Scientists keen on monitoring cellular events in real time can now add another imaging technique to their repertoire-the use of quantum dots.
Quantum dots (QD) are tiny nanoparticles of fluorescent inorganic semiconductors. About 10 nm in diameter, they are much larger than conventional organic fluorophores, but have superior characteristics, including resistance to degradation and very sharp emission spectra, the latter ensuring that several QDs can be measured simultaneously without cross-interference.
The widespread use of these fluorophores has been hindered, however, by some major obstacles, including difficulty coupling them to biological molecules and the question of toxicity. As reported in today’s Nature Biotechnology, two groups have successfully crossed these hurdles, using CdSe/ZnS nanocrystals to monitor subcellular organelles, and to label individual proteins.
Researchers from The Rockefeller University, New York, and the U.S. Naval Academy, Washington, DC, led by Sanford Simon, show that whole cells, either mammalian HeLa cells or cells from the slime mold Dictyostelium discoideum, can take up quantum dots by a variety of mechanisms including endocytosis, but do not suffer any deleterious effects. Furthermore, the amoeba cells responded normally to developmental stimuli and could be monitored for up to 18 hours with no adverse effects (See the Simon lab for time lapse video-Real Player required). In addition, the stability of quantum dots was demonstrated by the ability to monitor human cells for up to 12 days with no loss of signal.
First author Jyoti Jaiswal et al. were also able to label specific proteins by employing the immunoglobulin-binding power of avidin-conjugated dots. These conjugates were used to detect antibodies bound to the cell surface transporter, P-glycoprotein, in HeLa cells. The specificity of this detection method was proven by comparing quantum dot images with those of P-glycoprotein/green fluorescent protein chimeras in the same cell.
This type of conjugate approach was also used by Marcel Bruchez and colleagues at Quantum Dot Corporation, Hayward, California, and Genentech, San Francisco, to detect the breast cancer marker protein Her2 on live human cell lines, actin filaments in fixed fibroblasts, and nuclear antigens in fixed human epithelial cells.
First author Xingyong Wu et al. also compared the fluorescent intensity of their quantum dots with that of Alexa 568, reputedly the brightest organic fluorophore available. Fluorescence of the quantum dot, measured at the optimum excitation and emission wavelengths for the organic dye, was about four times brighter, while use of the optimum wavelengths for the QD more than doubled this difference. The QD was also much more stable than the organic reporter, which photobleached more rapidly.
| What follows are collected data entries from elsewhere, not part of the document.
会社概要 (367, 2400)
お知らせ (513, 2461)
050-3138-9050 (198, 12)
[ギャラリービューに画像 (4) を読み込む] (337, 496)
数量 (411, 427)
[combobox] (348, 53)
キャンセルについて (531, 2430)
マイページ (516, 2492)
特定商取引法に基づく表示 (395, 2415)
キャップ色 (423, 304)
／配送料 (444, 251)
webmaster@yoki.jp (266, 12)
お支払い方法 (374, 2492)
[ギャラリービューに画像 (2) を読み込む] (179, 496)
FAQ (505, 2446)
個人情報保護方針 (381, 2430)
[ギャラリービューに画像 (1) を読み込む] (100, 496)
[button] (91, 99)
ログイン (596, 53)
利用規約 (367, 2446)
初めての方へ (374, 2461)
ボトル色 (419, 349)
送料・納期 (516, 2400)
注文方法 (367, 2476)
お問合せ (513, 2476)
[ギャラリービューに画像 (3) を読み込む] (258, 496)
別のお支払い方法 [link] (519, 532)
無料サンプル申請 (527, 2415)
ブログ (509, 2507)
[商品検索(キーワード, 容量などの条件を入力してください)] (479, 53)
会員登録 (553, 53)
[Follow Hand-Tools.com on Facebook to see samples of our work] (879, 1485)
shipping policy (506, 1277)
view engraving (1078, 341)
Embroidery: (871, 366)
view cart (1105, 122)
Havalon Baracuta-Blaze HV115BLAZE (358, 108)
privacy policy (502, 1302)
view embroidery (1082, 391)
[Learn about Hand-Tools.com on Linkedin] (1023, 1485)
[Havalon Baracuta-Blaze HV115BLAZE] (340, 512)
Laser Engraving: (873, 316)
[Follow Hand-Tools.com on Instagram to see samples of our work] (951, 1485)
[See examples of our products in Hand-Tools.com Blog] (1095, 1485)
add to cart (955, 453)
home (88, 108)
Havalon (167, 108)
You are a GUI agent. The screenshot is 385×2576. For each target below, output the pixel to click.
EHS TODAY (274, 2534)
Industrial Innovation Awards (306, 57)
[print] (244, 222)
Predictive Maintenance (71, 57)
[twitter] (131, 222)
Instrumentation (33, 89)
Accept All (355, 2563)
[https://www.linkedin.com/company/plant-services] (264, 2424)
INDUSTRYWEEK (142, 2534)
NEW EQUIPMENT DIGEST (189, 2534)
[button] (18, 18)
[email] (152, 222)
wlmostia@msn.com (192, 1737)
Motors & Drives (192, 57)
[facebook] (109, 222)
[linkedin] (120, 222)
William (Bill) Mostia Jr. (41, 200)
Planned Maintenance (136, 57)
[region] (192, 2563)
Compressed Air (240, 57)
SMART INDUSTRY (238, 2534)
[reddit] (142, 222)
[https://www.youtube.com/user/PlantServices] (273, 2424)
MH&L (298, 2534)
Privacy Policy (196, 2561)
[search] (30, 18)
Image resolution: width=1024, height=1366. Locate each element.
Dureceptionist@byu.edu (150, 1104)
"The paper by Wu et al is a lovely study which complements our own," commented Sanford Simon. "In both cases we have been able to show that quantum dots can be used to specifically label proteins for long periods of time." (See also comment below).—Tom Fagan
- Jaiswal JK, Mattoussi H, Mauro JM, Simon SM. Long-term multiple color imaging of live cells using quantum dot bioconjugates. Nat Biotechnol. 2003 Jan;21(1):47-51. PubMed.
- Wu X, Liu H, Liu J, Haley KN, Treadway JA, Larson JP, Ge N, Peale F, Bruchez MP. Immunofluorescent labeling of cancer marker Her2 and other cellular targets with semiconductor quantum dots. Nat Biotechnol. 2003 Jan;21(1):41-6. PubMed.